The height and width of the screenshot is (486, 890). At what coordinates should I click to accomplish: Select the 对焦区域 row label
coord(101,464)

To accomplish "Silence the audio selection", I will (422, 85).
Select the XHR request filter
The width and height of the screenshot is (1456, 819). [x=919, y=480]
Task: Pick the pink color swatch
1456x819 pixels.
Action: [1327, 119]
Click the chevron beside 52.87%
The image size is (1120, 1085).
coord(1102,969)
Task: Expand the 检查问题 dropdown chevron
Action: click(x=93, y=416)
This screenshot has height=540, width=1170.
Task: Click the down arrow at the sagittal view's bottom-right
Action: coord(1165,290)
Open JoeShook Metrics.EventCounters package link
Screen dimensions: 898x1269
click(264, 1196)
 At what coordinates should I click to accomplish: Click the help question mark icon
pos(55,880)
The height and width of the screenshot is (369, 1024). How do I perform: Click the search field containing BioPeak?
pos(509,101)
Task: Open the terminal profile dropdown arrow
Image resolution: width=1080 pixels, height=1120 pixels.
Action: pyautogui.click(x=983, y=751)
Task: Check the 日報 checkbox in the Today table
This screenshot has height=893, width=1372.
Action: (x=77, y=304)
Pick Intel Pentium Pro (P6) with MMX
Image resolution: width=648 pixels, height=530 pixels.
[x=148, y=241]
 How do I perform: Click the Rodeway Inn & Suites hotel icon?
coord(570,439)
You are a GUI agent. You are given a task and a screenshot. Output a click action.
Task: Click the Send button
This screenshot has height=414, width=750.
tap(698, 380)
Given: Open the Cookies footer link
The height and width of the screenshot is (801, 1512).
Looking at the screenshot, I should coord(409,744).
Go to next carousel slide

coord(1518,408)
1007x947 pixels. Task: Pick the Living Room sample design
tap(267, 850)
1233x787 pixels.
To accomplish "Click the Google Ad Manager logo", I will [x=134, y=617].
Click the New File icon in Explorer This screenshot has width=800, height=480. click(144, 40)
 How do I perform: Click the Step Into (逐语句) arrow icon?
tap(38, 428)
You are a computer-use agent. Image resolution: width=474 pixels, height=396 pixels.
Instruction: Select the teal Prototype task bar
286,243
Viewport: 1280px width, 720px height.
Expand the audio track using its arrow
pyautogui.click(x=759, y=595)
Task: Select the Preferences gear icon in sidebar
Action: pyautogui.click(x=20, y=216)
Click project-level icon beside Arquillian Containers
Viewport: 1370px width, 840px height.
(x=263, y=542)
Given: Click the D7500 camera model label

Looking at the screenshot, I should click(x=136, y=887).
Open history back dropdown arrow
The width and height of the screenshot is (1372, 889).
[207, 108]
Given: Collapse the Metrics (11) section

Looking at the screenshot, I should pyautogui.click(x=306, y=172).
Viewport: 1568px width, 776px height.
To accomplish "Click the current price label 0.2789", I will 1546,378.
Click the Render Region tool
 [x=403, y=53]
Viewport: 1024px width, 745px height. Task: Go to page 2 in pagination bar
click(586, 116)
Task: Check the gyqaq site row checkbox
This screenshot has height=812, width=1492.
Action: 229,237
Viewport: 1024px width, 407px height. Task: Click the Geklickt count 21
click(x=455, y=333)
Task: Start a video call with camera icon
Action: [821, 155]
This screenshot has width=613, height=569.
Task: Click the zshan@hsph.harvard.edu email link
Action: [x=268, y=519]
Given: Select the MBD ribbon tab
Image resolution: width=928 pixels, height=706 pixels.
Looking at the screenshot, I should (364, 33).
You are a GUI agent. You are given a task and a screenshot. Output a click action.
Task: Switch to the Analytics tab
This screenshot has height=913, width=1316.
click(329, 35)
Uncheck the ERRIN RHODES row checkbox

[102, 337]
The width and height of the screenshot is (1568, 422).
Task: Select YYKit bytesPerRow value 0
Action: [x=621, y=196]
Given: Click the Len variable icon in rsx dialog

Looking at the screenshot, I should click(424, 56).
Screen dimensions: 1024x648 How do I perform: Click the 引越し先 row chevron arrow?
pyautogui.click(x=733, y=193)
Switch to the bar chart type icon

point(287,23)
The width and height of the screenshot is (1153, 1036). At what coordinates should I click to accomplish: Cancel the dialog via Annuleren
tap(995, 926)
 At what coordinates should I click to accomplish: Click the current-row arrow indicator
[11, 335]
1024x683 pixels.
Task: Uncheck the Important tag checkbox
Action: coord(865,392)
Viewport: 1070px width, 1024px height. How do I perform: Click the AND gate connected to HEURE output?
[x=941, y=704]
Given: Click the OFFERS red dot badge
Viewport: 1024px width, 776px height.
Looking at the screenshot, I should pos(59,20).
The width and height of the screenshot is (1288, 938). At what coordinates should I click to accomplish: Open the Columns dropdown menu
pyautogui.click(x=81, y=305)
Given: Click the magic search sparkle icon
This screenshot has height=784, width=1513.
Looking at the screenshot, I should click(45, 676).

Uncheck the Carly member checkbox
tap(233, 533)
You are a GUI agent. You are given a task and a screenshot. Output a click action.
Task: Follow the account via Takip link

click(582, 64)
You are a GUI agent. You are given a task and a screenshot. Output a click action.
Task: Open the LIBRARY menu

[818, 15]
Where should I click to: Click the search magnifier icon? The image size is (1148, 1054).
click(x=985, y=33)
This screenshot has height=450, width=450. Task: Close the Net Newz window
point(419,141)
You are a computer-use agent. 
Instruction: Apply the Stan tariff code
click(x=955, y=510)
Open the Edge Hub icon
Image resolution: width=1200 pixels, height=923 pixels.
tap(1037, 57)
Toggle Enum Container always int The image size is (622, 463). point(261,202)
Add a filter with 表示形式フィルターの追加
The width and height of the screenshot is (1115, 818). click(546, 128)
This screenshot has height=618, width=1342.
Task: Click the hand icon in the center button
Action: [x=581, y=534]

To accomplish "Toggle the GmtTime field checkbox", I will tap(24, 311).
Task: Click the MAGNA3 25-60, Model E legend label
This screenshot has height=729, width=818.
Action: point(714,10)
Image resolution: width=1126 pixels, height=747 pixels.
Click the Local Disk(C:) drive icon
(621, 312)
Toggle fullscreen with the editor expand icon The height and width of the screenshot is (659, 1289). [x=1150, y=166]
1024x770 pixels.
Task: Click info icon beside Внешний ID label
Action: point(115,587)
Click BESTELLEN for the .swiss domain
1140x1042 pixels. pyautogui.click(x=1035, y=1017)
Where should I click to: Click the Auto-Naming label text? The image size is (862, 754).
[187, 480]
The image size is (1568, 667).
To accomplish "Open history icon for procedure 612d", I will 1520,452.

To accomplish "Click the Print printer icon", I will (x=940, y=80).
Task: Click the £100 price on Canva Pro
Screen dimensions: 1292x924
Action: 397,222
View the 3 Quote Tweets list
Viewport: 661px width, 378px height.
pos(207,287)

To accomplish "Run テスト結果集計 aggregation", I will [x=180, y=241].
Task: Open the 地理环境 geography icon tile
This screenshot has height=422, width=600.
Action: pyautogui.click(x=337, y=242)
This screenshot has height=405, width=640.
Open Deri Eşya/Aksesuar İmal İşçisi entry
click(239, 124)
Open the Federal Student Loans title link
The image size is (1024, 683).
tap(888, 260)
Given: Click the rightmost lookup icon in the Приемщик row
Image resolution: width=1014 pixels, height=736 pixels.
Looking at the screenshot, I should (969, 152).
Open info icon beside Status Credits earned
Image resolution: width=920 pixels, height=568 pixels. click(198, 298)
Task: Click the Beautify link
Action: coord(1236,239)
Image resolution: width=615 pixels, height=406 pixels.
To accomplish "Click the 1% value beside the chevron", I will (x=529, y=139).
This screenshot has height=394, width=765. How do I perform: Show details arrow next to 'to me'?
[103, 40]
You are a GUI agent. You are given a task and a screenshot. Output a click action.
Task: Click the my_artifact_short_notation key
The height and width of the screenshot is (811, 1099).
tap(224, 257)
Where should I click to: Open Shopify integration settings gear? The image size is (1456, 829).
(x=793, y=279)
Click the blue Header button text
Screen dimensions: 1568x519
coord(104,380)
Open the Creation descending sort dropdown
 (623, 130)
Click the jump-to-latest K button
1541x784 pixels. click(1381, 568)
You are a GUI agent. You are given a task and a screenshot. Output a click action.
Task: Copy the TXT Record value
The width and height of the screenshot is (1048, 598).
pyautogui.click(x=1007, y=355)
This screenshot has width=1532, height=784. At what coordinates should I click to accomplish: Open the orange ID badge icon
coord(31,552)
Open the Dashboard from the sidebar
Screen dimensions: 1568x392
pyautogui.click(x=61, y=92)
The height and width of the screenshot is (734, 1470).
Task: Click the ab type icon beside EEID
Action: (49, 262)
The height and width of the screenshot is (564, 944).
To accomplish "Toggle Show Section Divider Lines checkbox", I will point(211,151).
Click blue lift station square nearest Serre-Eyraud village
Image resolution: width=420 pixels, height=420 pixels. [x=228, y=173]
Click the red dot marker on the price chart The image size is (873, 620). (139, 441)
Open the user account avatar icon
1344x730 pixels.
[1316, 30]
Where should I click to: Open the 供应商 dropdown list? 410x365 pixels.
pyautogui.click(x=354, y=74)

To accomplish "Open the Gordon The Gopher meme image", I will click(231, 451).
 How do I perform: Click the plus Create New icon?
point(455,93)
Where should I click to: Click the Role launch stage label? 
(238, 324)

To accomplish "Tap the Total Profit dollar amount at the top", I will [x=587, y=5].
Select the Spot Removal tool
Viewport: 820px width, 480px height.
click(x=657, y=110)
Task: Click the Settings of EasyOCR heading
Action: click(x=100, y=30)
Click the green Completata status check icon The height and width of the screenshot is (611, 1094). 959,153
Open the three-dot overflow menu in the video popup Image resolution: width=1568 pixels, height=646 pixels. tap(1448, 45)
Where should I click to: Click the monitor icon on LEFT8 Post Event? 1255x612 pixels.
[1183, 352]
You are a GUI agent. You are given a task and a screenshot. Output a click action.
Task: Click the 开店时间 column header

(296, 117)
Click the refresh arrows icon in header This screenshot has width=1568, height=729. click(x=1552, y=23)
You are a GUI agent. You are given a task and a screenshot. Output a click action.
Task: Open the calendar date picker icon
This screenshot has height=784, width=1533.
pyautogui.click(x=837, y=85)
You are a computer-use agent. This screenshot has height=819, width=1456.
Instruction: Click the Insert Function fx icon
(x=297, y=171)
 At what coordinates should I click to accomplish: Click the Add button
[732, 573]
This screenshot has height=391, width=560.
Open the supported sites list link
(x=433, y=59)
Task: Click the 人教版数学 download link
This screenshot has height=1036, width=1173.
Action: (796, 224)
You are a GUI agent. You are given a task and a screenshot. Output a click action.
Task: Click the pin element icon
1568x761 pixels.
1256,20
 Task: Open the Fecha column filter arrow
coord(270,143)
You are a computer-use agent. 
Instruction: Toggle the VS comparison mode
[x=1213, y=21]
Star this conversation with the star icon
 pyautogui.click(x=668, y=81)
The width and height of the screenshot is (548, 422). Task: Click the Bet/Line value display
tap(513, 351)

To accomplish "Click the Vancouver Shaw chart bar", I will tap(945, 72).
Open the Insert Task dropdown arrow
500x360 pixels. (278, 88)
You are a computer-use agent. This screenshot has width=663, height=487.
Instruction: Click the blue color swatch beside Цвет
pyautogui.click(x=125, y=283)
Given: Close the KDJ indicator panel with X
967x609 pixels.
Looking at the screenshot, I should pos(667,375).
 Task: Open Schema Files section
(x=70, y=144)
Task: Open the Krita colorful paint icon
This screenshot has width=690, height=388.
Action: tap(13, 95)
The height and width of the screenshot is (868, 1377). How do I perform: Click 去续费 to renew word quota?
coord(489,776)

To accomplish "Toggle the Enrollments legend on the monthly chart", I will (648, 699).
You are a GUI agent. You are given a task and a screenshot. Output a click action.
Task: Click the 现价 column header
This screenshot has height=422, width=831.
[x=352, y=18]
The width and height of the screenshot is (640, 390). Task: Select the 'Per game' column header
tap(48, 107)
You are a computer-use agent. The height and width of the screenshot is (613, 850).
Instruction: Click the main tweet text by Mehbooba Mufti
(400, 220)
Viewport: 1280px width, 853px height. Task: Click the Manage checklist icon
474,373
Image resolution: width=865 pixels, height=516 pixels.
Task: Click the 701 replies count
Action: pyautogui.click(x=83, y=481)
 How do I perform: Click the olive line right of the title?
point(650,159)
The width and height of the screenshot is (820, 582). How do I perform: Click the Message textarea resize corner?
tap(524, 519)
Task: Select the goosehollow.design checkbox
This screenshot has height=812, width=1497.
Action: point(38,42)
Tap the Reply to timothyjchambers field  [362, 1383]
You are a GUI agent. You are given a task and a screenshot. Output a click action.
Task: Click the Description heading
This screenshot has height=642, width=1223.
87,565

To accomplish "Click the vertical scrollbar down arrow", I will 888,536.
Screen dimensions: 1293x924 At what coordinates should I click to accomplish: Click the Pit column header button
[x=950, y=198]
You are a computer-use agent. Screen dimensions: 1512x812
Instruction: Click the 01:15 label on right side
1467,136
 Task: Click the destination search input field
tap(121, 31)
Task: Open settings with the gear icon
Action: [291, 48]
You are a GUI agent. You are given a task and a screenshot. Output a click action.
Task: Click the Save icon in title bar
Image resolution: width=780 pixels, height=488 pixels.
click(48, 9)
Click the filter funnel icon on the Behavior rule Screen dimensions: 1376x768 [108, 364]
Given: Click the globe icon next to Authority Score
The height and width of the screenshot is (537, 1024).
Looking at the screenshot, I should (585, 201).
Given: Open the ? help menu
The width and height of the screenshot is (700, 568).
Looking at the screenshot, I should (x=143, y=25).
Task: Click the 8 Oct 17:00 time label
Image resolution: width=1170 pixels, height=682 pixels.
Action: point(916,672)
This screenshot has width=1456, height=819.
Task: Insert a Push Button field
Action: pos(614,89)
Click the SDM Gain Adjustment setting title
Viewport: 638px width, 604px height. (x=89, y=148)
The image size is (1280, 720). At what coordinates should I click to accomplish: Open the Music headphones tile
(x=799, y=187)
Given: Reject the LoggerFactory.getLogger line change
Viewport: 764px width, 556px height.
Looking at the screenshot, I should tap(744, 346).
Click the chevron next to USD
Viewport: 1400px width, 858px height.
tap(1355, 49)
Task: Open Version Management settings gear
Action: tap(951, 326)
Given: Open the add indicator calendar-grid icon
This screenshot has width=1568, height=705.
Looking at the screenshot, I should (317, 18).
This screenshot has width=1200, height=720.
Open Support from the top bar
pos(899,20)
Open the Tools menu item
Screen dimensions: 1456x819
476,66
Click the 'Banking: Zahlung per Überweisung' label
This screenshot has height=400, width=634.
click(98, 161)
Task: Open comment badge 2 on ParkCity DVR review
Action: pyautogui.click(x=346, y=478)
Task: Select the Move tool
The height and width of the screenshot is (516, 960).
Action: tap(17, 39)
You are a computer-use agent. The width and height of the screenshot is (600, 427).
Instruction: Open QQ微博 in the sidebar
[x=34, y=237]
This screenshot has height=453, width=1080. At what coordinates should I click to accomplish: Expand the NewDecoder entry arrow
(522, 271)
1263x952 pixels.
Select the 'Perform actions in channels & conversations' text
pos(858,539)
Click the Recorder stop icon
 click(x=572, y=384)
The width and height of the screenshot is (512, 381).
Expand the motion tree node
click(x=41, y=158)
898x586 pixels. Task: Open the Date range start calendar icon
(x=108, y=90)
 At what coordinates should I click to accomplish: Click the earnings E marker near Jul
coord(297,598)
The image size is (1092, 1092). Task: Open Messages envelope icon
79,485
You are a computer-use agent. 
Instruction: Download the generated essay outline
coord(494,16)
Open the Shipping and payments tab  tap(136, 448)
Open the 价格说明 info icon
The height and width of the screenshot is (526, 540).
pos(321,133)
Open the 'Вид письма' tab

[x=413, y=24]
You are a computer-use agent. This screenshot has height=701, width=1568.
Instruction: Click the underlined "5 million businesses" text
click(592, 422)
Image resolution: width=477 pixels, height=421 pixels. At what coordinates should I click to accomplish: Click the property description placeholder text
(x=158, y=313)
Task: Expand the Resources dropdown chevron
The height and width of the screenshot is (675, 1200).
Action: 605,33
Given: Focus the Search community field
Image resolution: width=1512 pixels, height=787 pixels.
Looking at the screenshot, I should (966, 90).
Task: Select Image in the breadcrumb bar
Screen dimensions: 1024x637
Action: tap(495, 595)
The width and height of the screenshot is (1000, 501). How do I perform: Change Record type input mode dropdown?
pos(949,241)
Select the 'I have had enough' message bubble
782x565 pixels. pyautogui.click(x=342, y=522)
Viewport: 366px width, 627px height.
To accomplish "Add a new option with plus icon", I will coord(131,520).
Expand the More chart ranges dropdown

** THE REQUEST **
Rewrite the stretch of entries from the line containing "Given: Collapse the Metrics (11) section" through the line containing "Action: 229,237", changing "pagination bar" to "page navigation bar" and leaving everything else the same.

** EXERCISE RESPONSE **
Given: Collapse the Metrics (11) section

Looking at the screenshot, I should pyautogui.click(x=306, y=172).
Viewport: 1568px width, 776px height.
To accomplish "Click the current price label 0.2789", I will 1546,378.
Click the Render Region tool
 [x=403, y=53]
Viewport: 1024px width, 745px height. Task: Go to page 2 in page navigation bar
click(586, 116)
Task: Check the gyqaq site row checkbox
This screenshot has height=812, width=1492.
Action: 229,237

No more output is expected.